_What is being asked_
Retype the line with "You are a GUI" exactly. Then retype every line after it through the end of the entries below, and nothing more, leaving out pictures.

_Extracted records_
---------------

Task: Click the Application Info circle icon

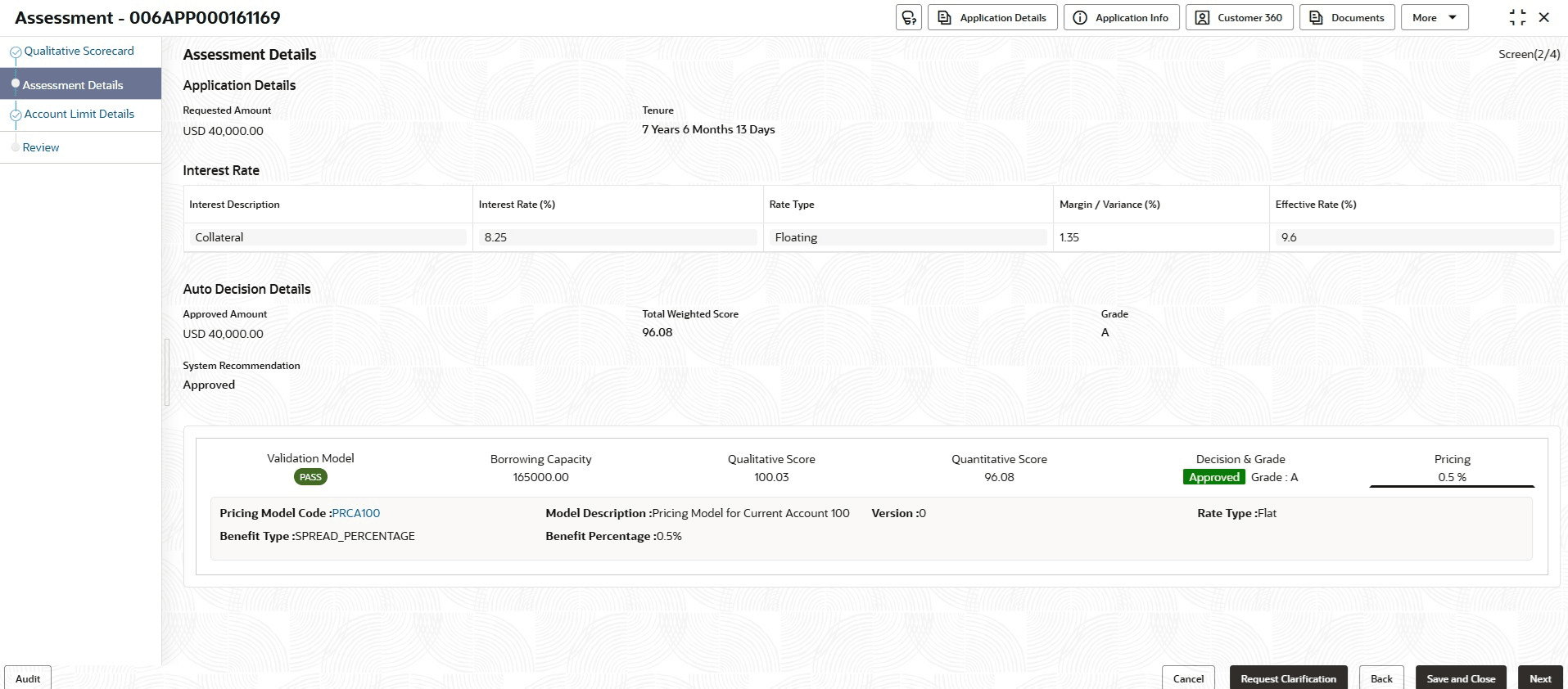Action: 1080,17
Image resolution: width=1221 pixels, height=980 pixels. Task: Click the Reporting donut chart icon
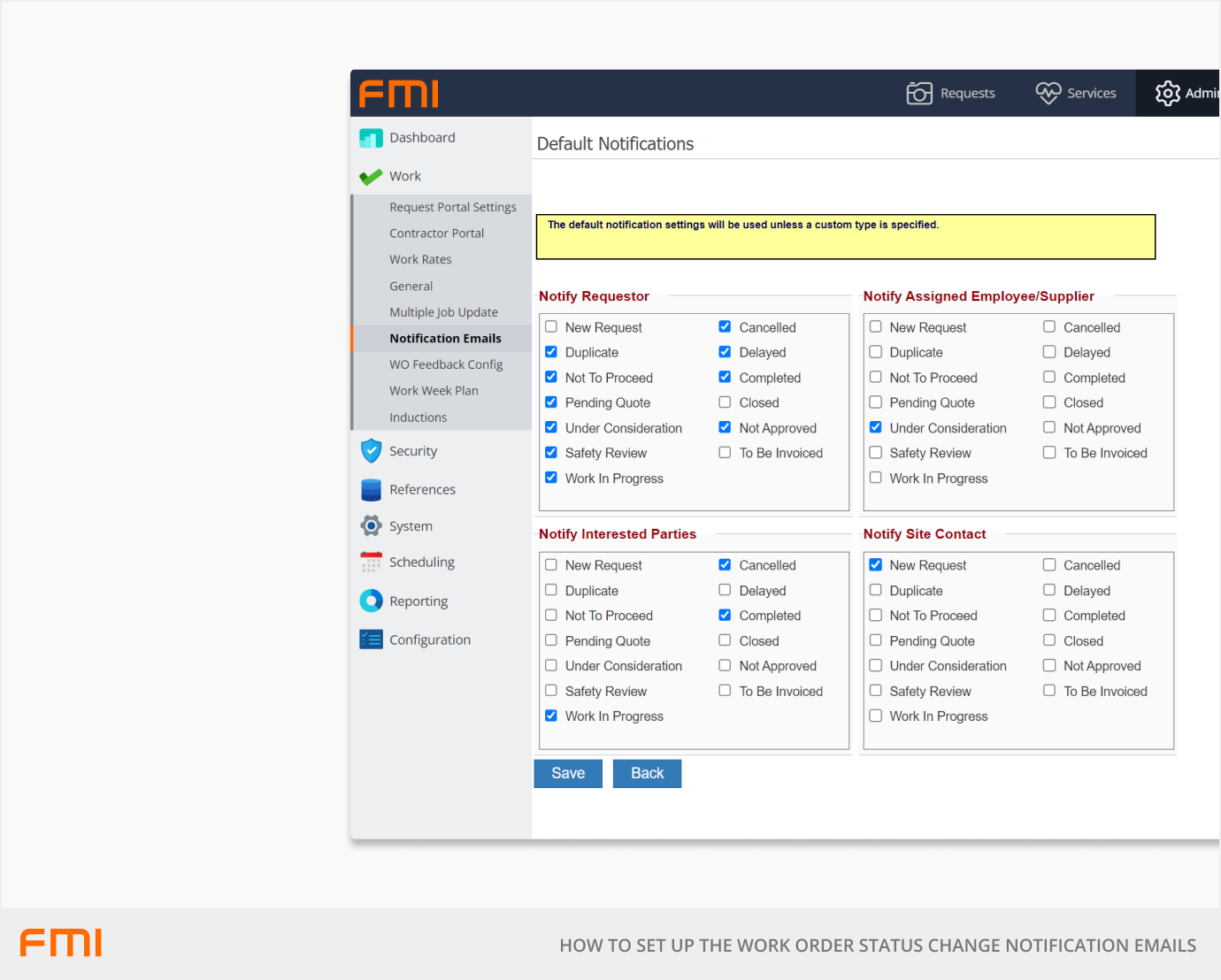click(x=371, y=601)
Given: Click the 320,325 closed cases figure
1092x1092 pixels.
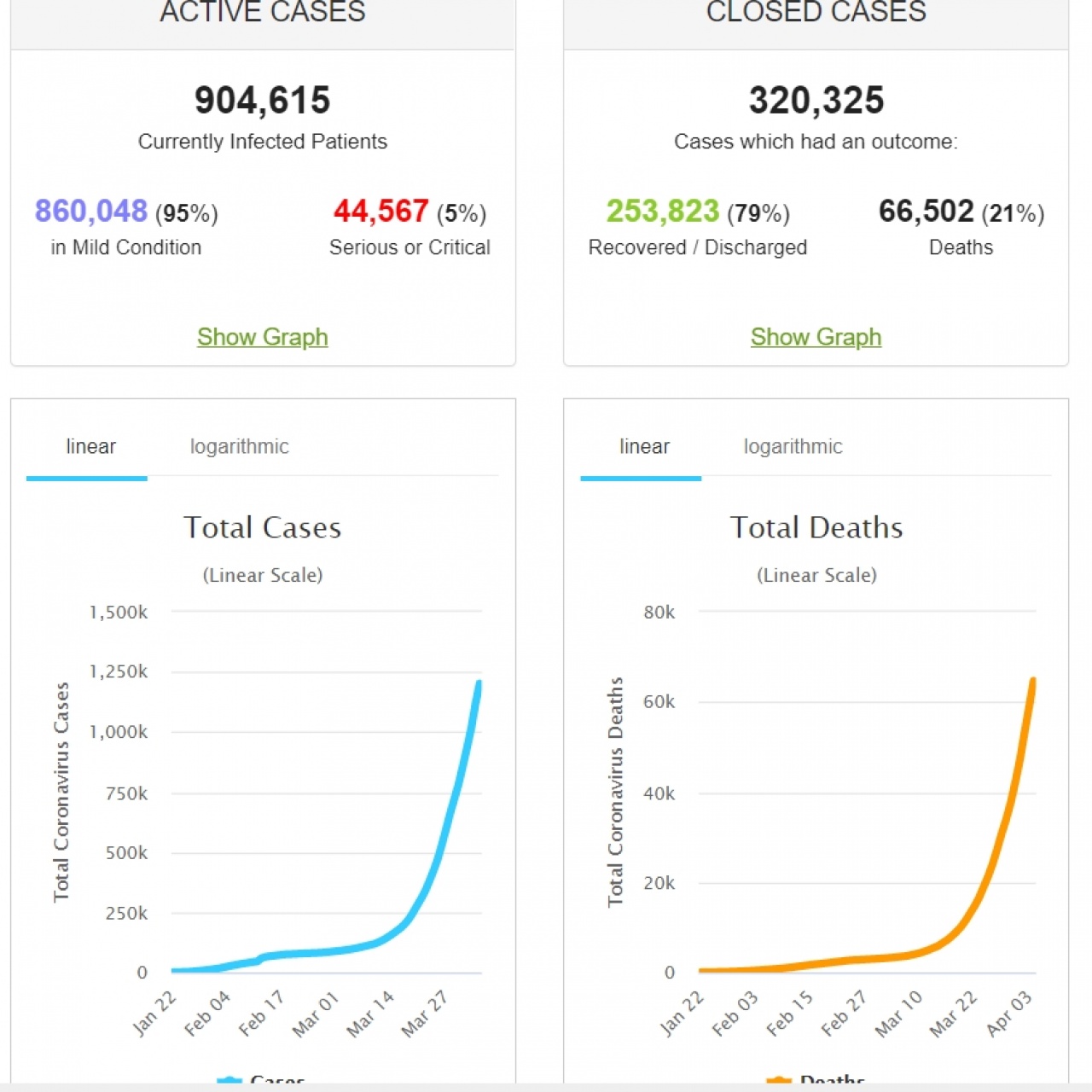Looking at the screenshot, I should click(816, 100).
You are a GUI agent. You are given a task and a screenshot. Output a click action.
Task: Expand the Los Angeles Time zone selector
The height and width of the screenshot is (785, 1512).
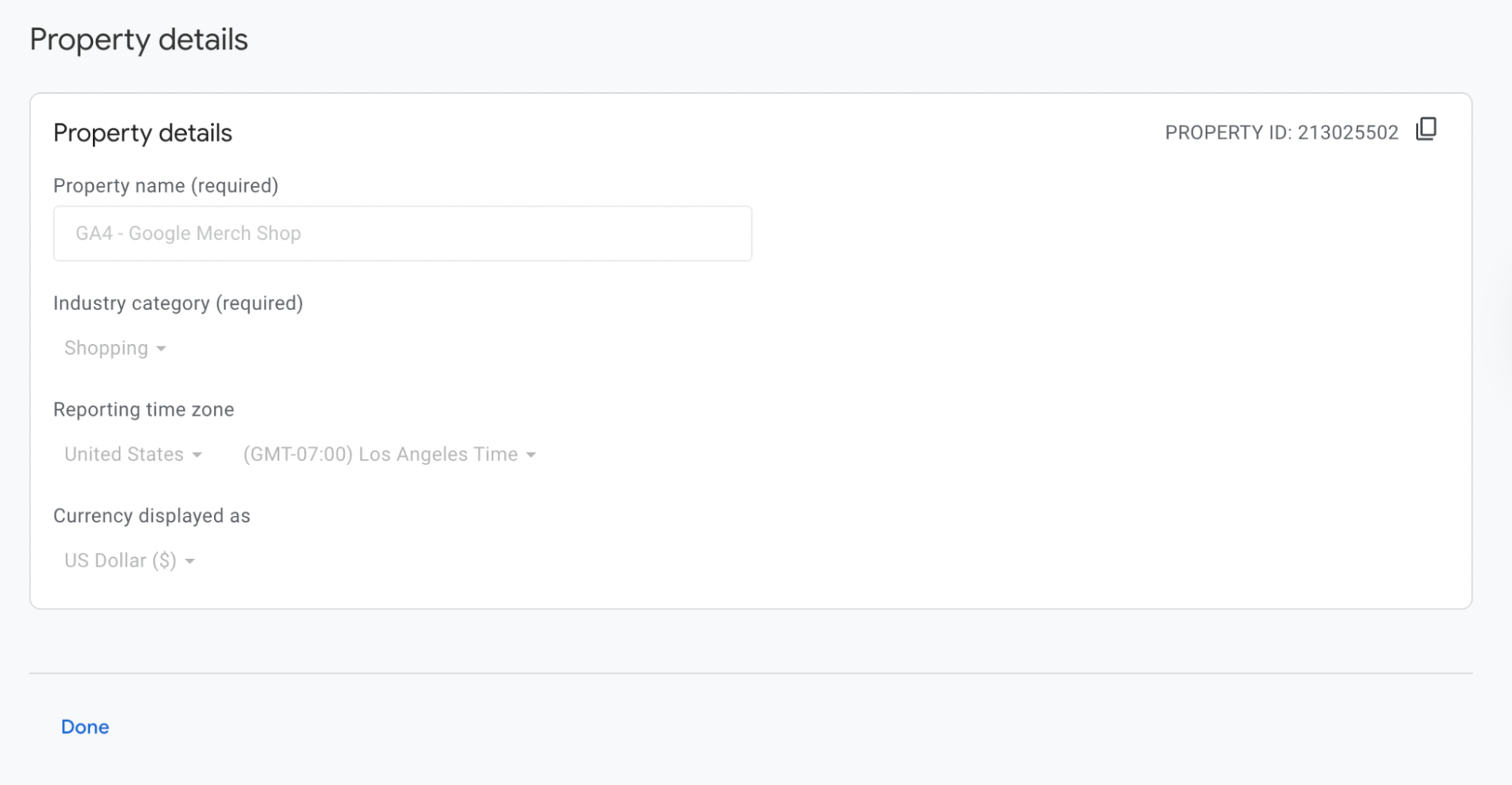point(390,455)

---------------

_Solution below_
You are a GUI agent. You are given a task and a screenshot. Output a click action.
Task: Expand the Los Angeles Time zone selector
The height and width of the screenshot is (785, 1512).
point(390,455)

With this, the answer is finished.